Segment Start: SOURCE DATA

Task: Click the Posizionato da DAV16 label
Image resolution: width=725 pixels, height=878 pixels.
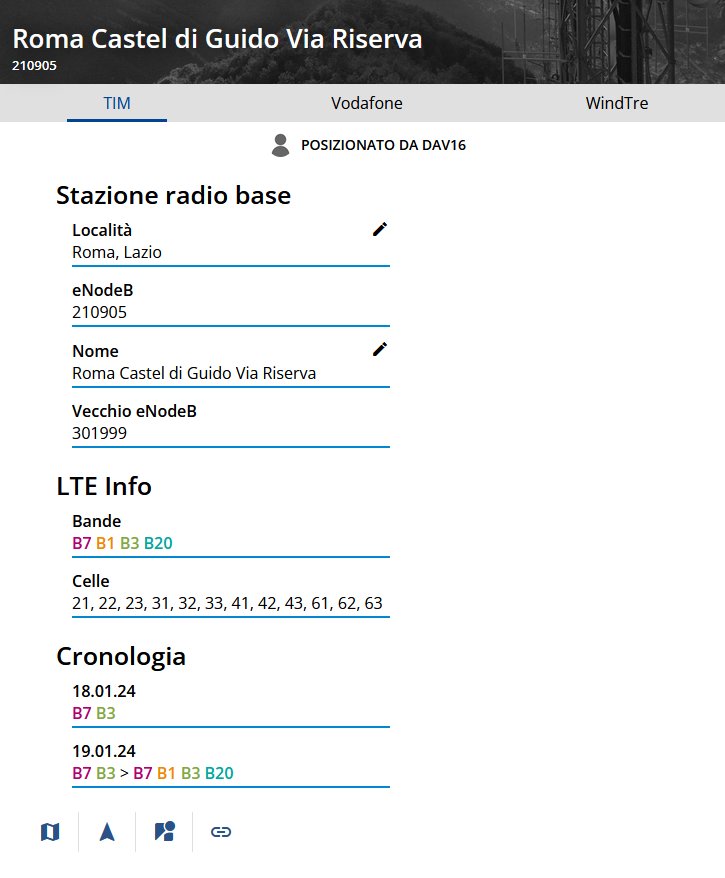Action: (383, 145)
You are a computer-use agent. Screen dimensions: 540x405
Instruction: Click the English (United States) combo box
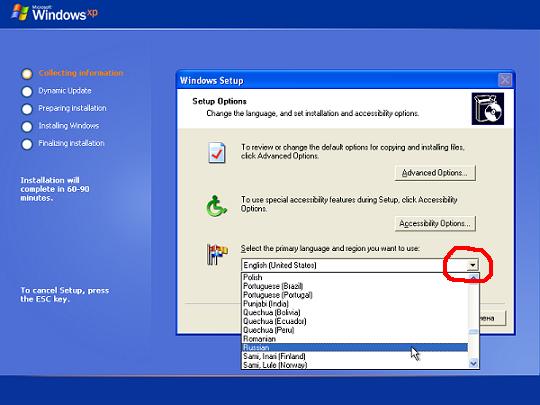click(x=360, y=265)
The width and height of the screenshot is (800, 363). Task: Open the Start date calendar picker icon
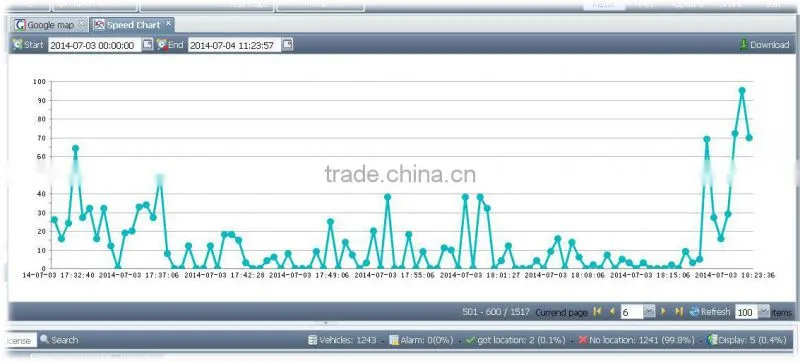[x=147, y=44]
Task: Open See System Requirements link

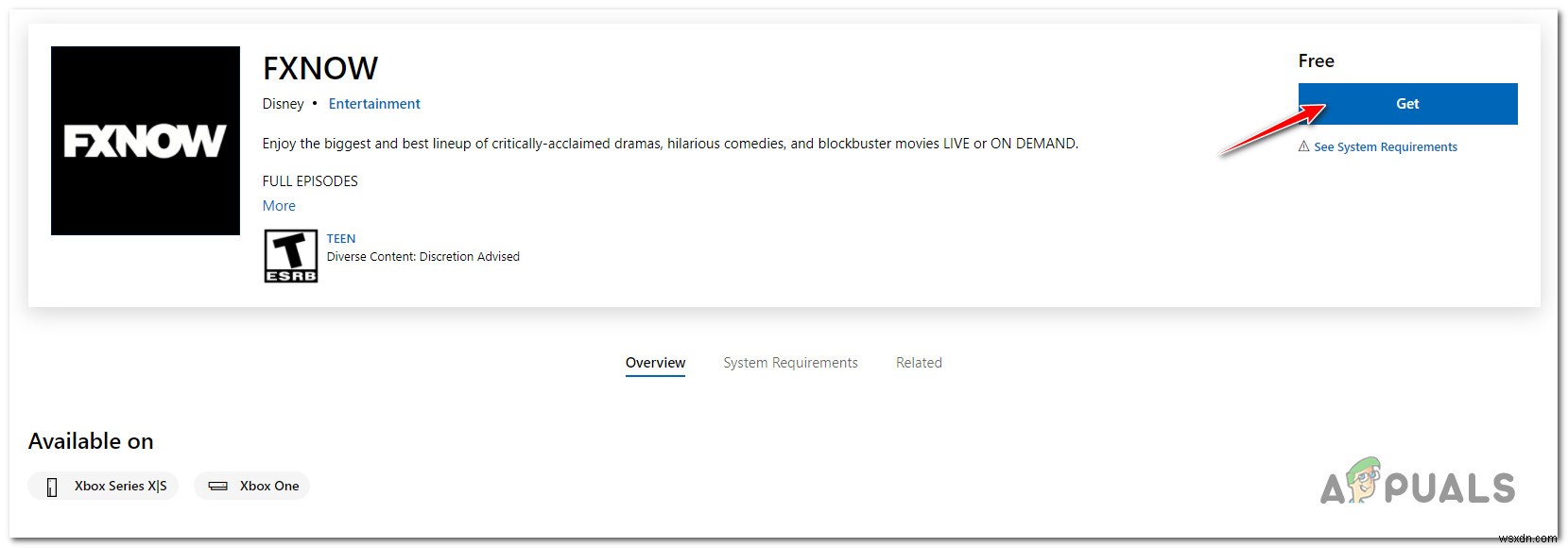Action: (x=1386, y=146)
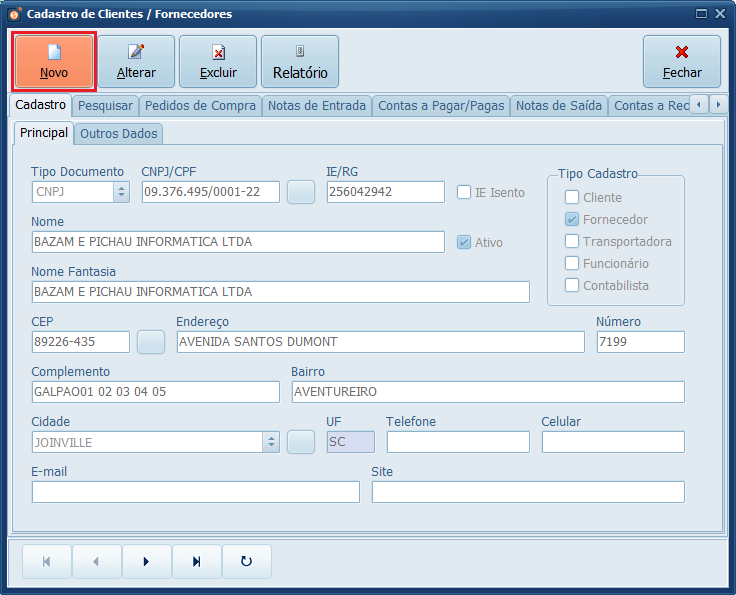The width and height of the screenshot is (736, 595).
Task: Click the E-mail input field
Action: (196, 492)
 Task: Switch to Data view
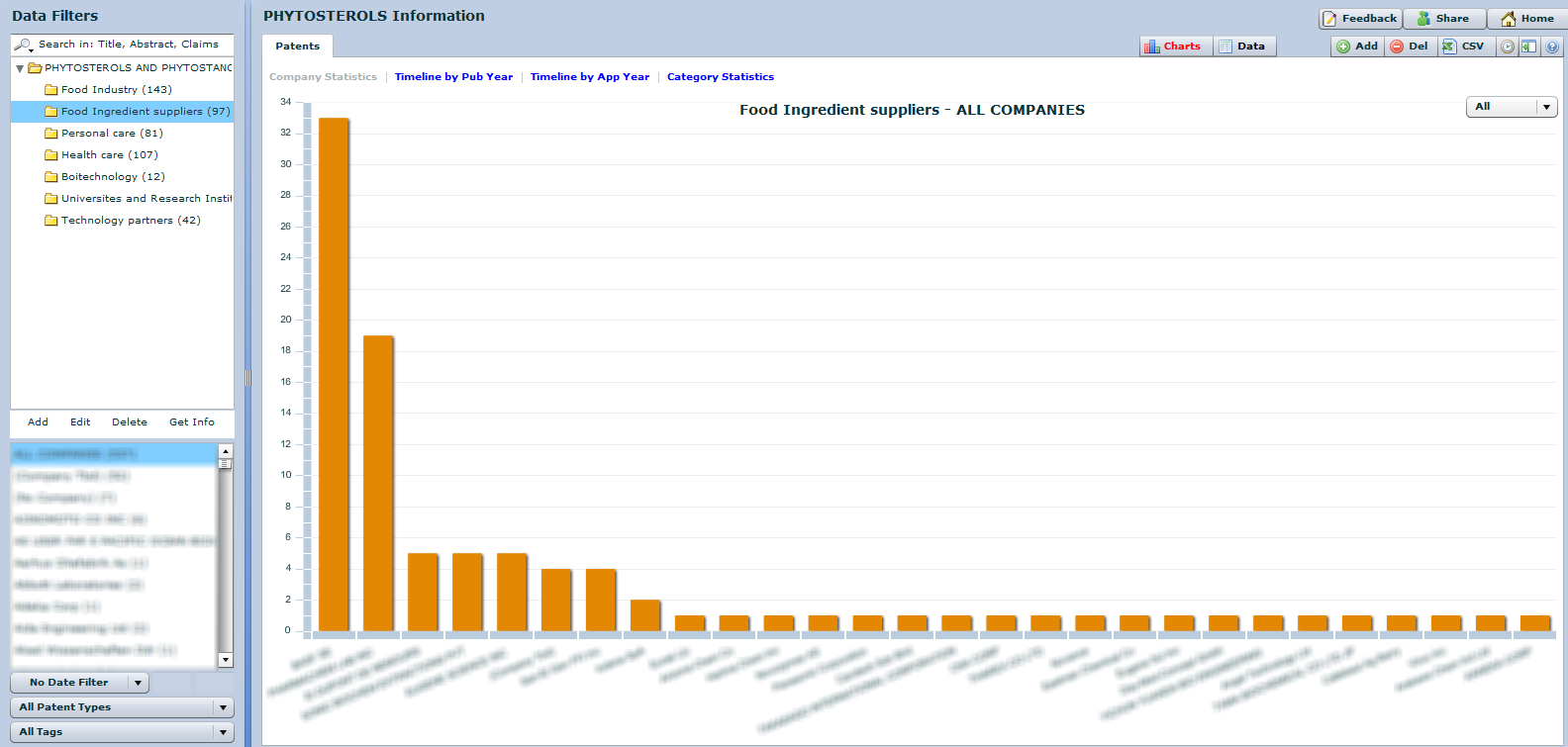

Segment End: SOURCE DATA

* [WHAT IS BEING ASKED] The records above are to be repeated exactly, apart from their pictures.

* [PROBLEM SOLUTION]
Task: Click the Posizionato da DAV16 label
Image resolution: width=725 pixels, height=878 pixels.
Action: (383, 145)
You are a computer-use agent. Screen dimensions: 540x405
Instruction: Click the English (United States) combo box
click(x=360, y=265)
The width and height of the screenshot is (800, 363). Task: Open the Start date calendar picker icon
[x=147, y=44]
Task: Open See System Requirements link

Action: (x=1386, y=146)
The width and height of the screenshot is (736, 595).
Task: Click the E-mail input field
Action: (196, 492)
 Task: Switch to Data view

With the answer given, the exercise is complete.